The Familiar Scenes of Melancholy
A ROOM WITHOUT A VIEW
Each one of the “rooms without a view” is seen as replacements for lost love, heavy
disillusionments or longing and hope. The predominant image that demands attention in
these scenes is a “woman” who seems to belong to a world of fantasy/melancholy. Her
existence is highly dubious, for she appears like a fleeting shadow in the room. The bodily
gestures of the female image, reflected in the movements of the shadow, help to increase
this psychic tension. The shadow-woman is like the enigmatic remnant of a faded past
and/or a fantasy, and it is not clear whether she heals or destroys. For the most part, the
shadow is defined as the expression of unreality (1) , but it cannot be denied that it also offers
proof of actually being there. Naturally, the shadow of an objective thing has to wait for
light to emerge. Just as the shadow is proof of objective reality and existence, so too the
woman in the Room without a View insists on making her existence known. The shadow
woman takes refuge in an involvement that both discloses her and creates the essence of
her secret. Our gaze wanders on the uncertainty of the woman’s existence. We do not see
her; rather, we with her or from her point of view. The transient consistency of the shadow
simultaneously desires both disclosure and secrecy. What the shadow seen in Batıbeki’s
compositions registers are traces, remnants, and the echoes of the past.
There ara continuities of organization among the scenes in these five rooms. How time
flows, how space is perceived, and how the relationship between objects within that space
is positioned are determined through a sequential story. The details are not organized
hierarchically, each piece that makes up the sum is treated equally, and no object is superior
to any image. Nonetheless, the vividly expressed atmosphere has a poetical language that
contains metaphors, hidden references, and messages. The fact that the windows in Panel I
and II are devoid of any function becomes immediately apparent. They are either closed or
covered with curtains. The cassettes, statuettes, black-and-white photographs carrying
traces of the past, color postcards reminding a distant memory, clocks that point to a
suspended time, pictures of actors, seashells, and pearls – pieces of reality that are lined on
the shelves of an old bedside cabinet seem to be frozen within a time capsule, with a worn-
out wall paper as their backdrop. In Panel III and V, we see windowless rooms with no
connection to the outside world. On the table one sees a book left there a minute ago, half
a cup of coffee, and a cigarette butt, its smoke just dispersed. The bare floor, dark mirrors,
and the feeling of brute emptiness that the frames standing against the wall give all create
an eerie atmosphere.
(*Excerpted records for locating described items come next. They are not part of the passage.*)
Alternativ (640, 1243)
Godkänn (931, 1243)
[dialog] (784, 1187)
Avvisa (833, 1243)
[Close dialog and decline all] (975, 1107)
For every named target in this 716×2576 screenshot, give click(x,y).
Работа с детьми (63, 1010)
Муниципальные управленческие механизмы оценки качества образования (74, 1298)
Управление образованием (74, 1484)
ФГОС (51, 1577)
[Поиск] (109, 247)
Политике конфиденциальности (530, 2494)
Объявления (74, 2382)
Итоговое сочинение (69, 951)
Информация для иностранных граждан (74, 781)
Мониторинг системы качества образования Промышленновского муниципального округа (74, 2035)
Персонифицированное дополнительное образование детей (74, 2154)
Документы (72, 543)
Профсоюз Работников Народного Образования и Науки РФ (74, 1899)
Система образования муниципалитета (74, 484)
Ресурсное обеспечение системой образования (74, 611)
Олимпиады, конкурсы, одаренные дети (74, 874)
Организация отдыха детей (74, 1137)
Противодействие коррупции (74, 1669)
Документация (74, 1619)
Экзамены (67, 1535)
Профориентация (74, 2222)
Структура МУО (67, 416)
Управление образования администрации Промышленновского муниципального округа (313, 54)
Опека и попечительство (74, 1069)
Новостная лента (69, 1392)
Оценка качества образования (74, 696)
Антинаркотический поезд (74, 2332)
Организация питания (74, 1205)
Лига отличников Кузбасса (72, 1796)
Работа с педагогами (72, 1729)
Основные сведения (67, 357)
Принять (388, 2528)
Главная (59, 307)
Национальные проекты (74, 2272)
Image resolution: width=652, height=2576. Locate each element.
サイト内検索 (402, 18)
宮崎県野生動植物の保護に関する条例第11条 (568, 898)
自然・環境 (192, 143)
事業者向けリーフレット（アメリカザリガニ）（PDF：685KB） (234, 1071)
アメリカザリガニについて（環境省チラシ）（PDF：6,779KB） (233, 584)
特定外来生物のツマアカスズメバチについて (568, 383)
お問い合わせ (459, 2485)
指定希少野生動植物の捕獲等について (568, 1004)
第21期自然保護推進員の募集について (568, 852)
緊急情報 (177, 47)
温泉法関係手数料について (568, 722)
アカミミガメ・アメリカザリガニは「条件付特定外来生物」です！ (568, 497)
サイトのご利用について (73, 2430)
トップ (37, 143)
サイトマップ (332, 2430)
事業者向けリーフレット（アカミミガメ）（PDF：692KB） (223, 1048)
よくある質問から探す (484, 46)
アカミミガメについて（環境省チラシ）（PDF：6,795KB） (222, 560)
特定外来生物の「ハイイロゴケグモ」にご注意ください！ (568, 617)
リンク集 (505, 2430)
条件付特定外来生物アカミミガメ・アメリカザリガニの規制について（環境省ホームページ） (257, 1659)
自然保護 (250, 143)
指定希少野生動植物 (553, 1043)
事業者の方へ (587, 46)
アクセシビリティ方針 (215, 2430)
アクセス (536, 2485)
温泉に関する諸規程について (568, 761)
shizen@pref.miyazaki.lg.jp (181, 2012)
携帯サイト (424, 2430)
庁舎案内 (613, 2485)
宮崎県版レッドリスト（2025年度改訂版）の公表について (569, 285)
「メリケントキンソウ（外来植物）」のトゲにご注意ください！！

Panel IV is different from the others in that there is a room only
recently and suddenly abandoned. There are traces of a circular rite in the room, with
playing cards used for telling fortunes are scattered on the table. The symbols of loneliness
are still legible in the coffee grounds left in the cup, in which hopes, expectations, and
longings had been sought.
(1) Önay Sözer, “Işığın Metafiziğinden Gölgenin Estetiğine”, Sanat Dünyamız, Istanbul: YKY, 2000, no. 77, p.171.